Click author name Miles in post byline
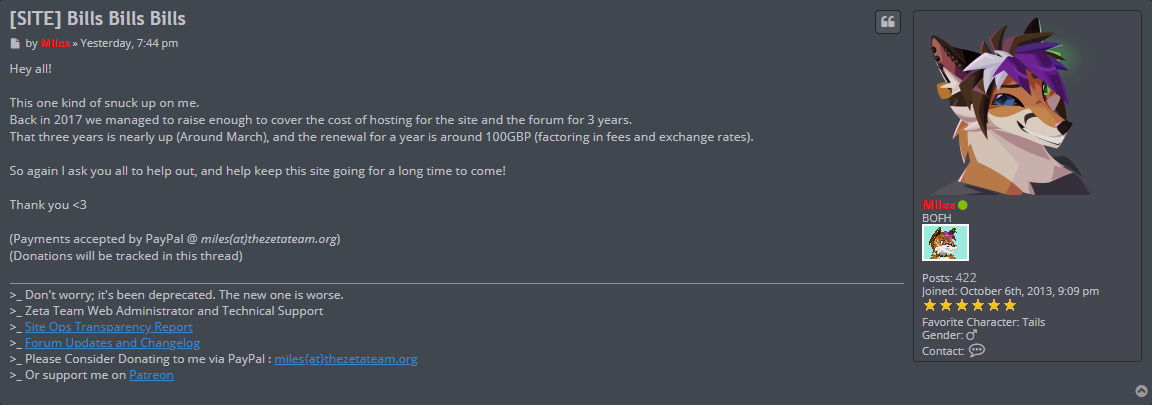Image resolution: width=1152 pixels, height=405 pixels. click(x=55, y=44)
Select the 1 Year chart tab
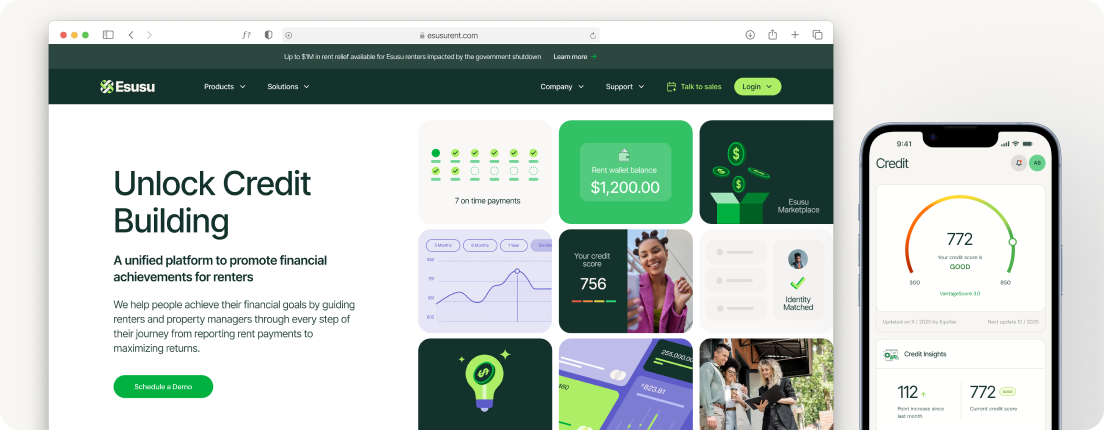The image size is (1104, 430). click(513, 245)
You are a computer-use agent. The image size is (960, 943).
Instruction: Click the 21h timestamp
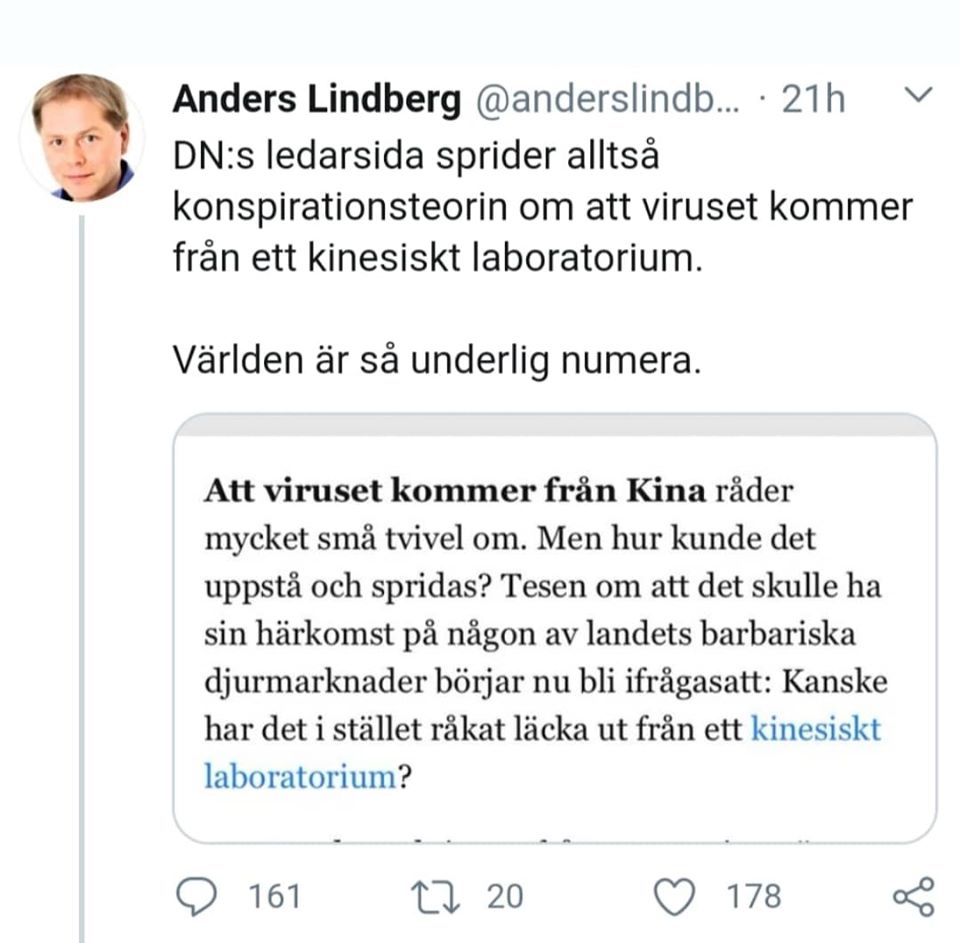[813, 99]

TASK
Leaving the pictures out, transcribe the entries above exactly as written.

RESPONSE TO THE TASK
Click author name Miles in post byline
Image resolution: width=1152 pixels, height=405 pixels. click(x=55, y=44)
Select the 1 Year chart tab
The image size is (1104, 430). click(513, 245)
You are a computer-use agent. The image size is (960, 943).
Instruction: Click the 21h timestamp
[813, 99]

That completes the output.